The hillside burned for days. A lightning strike turned forest fire. It was 1963 and the site was undeveloped at the time. Inaccessible to fire equipment, airplanes eventually dropped water on the flames until fire roads could be made through the woods.
Steuben County Historian and author Kirk House writes:
“On October 15, 1963 a small fire got out of hand on the dry hillside south of Bath. Soon two hundred firefighters were in action — and then five hundred. By the second day the fire roared for a mile across Mossy Bank, stretching between Babcock Hollow and Cameron Road. Backfires were started. Four thousand gallons of water were dropped by air. The fire took three days to bring under control. People set up folding chairs where the Southern Tier Expressway was being built, and watched the action.”
The natural disaster sparked the Village of Bath to action. A decision was made: the nearly 170 acre forest would become a park called Mossy Bank. The primary intention was to provide residents and visitors a place for picnicking, outdoor recreation, and nature study.
Additional land was purchased and a pond was created to offer opportunities for fishing, other activities, and as a source of water for fire protection.
After many volunteer hours and the efforts of a number of people, the park opened to the public nearly 50 years ago. Yet it remains a secret of sorts.
For how often do you look up when you’re driving the Interstate? Unless you’re a local, chances are you’ve never been to this wonderful park.
With a playground, a handful of pavilions and other spots for picnicking, a lookout offering expansive views of the valley (including an eagle’s nest down below and often a glimpse of those majestic birds), Mossy Bank Park is a great place for families and couples looking for a brief escape, or as a gathering place for friends.
Enjoy hiking trails or the well maintained and exhilarating mountain bike course winding its way through the woods. While you’ll occasionally find families out for a quiet stroll or a bike ride among the hemlock and other trees, don't be surprised if you feel like you're in your own private forest.

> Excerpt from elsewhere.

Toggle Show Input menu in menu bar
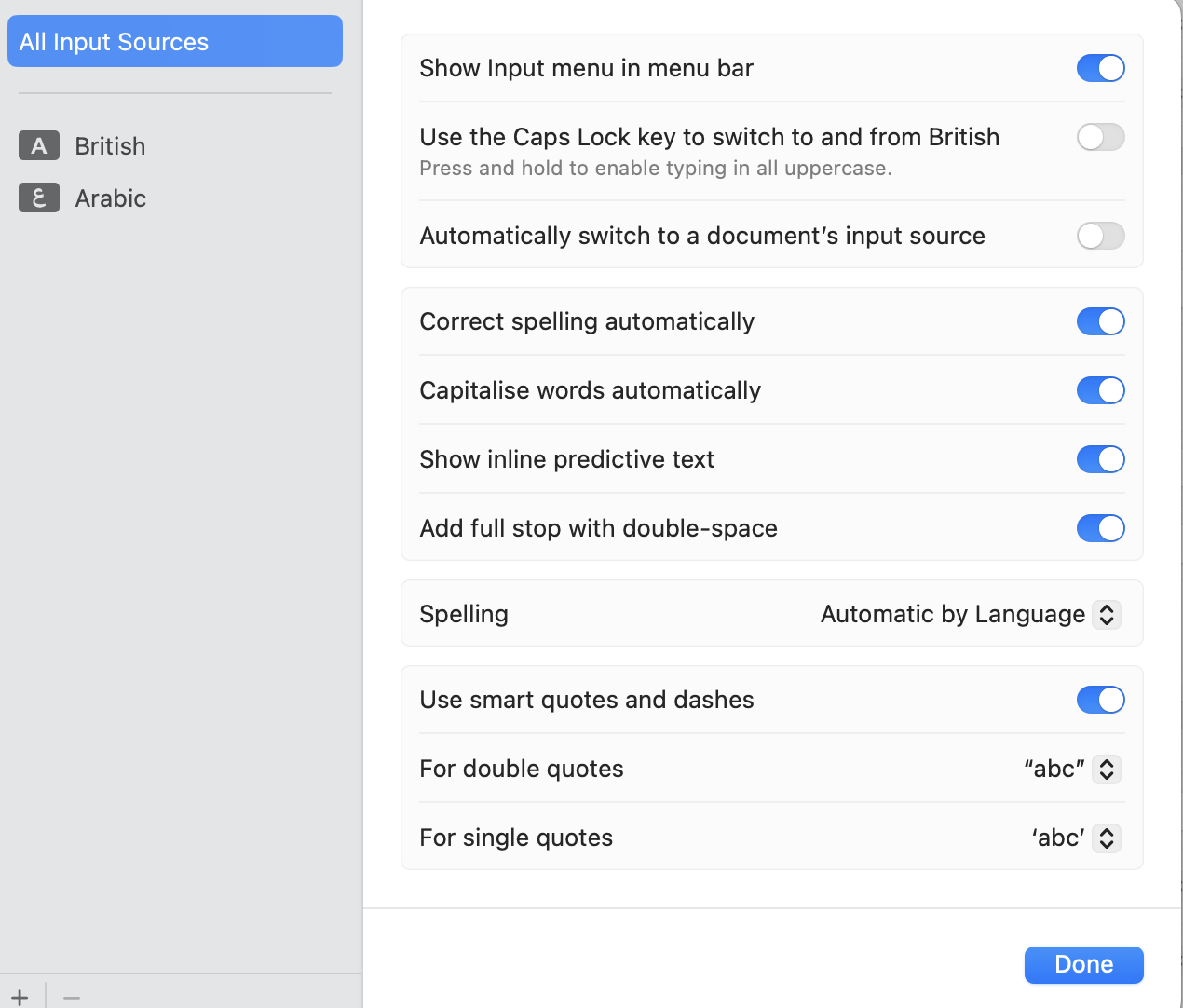The width and height of the screenshot is (1183, 1008). 1100,68
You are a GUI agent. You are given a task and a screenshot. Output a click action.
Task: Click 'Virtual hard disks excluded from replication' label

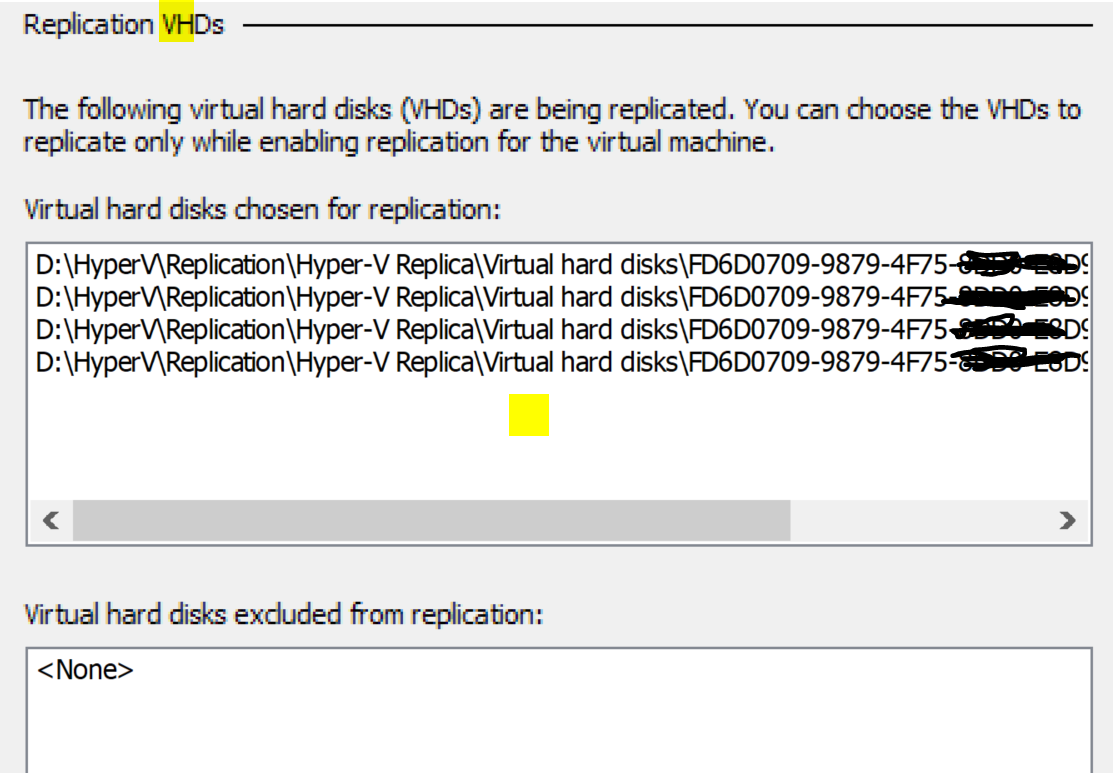283,615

The nearly 8-mile course has actually become the location for a new style of mountain bike race aptly named The Hills on Fire Enduro XC and offers riders a good mix of single and double track. Solo riders must complete four laps of the course within a six-hour span, whiles teams of two split that in half. Throughout the course are 3 timed segments: One Downhill, One Climb and One XC Single-track Section.
An annual fundraiser for Mossy Bank Park, the race also features a chicken BBQ, local craft beer, and easy access for spectators and family and friends to watch.
You might want to call it a hideaway. A retreat from the everyday humdrum world that continues to whizz and whirl as cars zip along the Interstate or the folks milling about downtown unaware that this haven in the woods is so close.
All it takes is an exit, a few turns, and a short drive (we’re talking five brief minutes at most) into the countryside, up a hill, past a few cows and some fields and a handful of homes, down a quiet road that feels like it’s about to end, but continues on into the woods, into this secluded park tucked out of the way on a hill over 500 feet above the gentle river carving its way through the valley below.